No probably not but it would nonetheless be good to see them supporting short stories.
Mum subscribed to Woman’s Weekly and English Women’s Weekly (it was smaller with a pink & blue cover) I don’t think there was much else to read in the 50s, except Readers Digest, and we got that too. I don’t remember country towns having libraries. The Education Dept had a circulating library which would send boxes of books for the staff room. Because we lived on the school grounds I would be first to the box, got to read lots of mild sex in my early teens.
Haha, Bill, yes, we got the Readers Digest too. I recognise your description of the English Women’s Weekly, but we didn’t get it. I lived in Mt Isa in the early to mid 1960s and it definitely had a library because as a young enthusiastic reader I haunted it. It helped that it was within walking distance of home.
Lucky you re the Education Dept box!
Also great to see the link to your review of Katharine Susannah Prichard’s The Pioneer. I’d like to read it. Especially as I’ll be staying at KSP writer’s centre for 2 weeks in July!
Oh good for you Julie. How exciting for you. I need to read more KSP. I have read a couple of others before blogging bit there’s much more to read.
Very interesting snapshot of popular reading in the middle of the 20th century. I like the idea of a magazine with a novel in it! I have a bit of an idea about finding some utterly forgotten novel from probably that period, not a reprinted classic but something long out of print and reading it cover to cover. Never quite get around to it!

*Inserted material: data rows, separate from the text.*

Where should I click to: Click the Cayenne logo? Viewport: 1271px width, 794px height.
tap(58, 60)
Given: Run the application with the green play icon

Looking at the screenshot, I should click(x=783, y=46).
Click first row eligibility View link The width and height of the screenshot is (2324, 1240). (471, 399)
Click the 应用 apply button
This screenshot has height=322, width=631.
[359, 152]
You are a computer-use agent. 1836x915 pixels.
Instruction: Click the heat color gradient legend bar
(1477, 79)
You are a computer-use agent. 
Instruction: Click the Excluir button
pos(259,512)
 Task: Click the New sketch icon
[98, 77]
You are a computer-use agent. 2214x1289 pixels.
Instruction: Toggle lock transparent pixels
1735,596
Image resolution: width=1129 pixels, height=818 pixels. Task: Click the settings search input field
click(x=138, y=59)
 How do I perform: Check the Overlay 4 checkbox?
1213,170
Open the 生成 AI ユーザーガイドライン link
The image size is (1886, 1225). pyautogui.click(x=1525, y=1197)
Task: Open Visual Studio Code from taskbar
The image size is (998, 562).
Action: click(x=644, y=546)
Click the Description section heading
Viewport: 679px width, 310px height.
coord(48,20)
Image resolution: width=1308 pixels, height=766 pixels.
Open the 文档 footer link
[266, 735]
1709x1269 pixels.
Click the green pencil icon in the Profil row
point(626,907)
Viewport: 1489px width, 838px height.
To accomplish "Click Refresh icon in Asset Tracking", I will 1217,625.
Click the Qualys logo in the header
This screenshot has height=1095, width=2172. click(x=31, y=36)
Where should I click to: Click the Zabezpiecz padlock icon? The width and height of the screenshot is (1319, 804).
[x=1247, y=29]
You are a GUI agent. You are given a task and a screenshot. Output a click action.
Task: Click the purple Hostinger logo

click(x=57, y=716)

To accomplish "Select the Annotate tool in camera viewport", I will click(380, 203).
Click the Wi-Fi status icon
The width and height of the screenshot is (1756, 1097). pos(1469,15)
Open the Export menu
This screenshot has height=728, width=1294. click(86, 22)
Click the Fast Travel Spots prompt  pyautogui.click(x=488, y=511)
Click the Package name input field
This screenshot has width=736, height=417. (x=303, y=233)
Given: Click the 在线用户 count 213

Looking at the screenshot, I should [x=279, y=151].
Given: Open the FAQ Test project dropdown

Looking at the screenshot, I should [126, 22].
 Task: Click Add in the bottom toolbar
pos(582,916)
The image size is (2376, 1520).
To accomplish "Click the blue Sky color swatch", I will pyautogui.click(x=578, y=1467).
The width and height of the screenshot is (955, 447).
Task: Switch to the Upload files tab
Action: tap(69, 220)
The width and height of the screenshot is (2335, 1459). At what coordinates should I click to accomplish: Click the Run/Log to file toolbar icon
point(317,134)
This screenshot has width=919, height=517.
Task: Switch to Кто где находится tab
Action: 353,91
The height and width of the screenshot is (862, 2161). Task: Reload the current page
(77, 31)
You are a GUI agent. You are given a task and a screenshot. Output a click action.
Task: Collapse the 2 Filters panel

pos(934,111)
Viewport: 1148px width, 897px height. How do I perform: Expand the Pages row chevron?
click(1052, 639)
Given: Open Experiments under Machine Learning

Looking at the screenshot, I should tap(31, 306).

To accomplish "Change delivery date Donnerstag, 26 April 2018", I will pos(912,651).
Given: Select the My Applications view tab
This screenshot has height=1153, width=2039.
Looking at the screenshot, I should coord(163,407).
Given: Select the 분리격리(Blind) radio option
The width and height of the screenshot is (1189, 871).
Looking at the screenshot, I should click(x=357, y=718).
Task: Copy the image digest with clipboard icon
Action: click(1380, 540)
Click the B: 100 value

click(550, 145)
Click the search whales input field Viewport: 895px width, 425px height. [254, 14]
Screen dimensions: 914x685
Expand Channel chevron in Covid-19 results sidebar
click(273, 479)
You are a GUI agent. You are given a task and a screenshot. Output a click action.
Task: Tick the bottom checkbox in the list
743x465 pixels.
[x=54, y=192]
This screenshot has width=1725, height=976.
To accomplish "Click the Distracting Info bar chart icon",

I think that’s a great idea Ian, but it’s hard to get around to I agree. I have less excuse now because I have a couple such books that I retrieved from my aunt’s house. I have a plan, but …
I thought I would have a look at my shelves when I got home. In Ian’s ‘long out of print category’ and leaving aside KSP, Miles Franklin, Kylie Tennant, Frank Dalby Davidson, Vance Palmer, Ion Idriess, I also have completely forgotten works like Frederick Thwaites – White Moonlight, Rix Weaver – Beyond Cooralong, EV Timms – Shining Harvest, RS Porteous – Brigalow and more!
Oh that’s more than I have Bill, but I’m away from my shelves so can’t give you some names.
Readers were certainly given a treat with those novels in supplement form. I can’t think of many magazines that would do that today, if any
No that’s my sense too, Karen. And given the tough times, 1933 on, it must have been appreciated by many.
There are not many of the ‘popular’ magazines now that even run short stories
A shame – for readers and writers, eh?
absolutely. yet another outlet that has been replaced by on line options
True… There’s some value in that but better if it’s not replaced but supplemented by online options, isn’t it?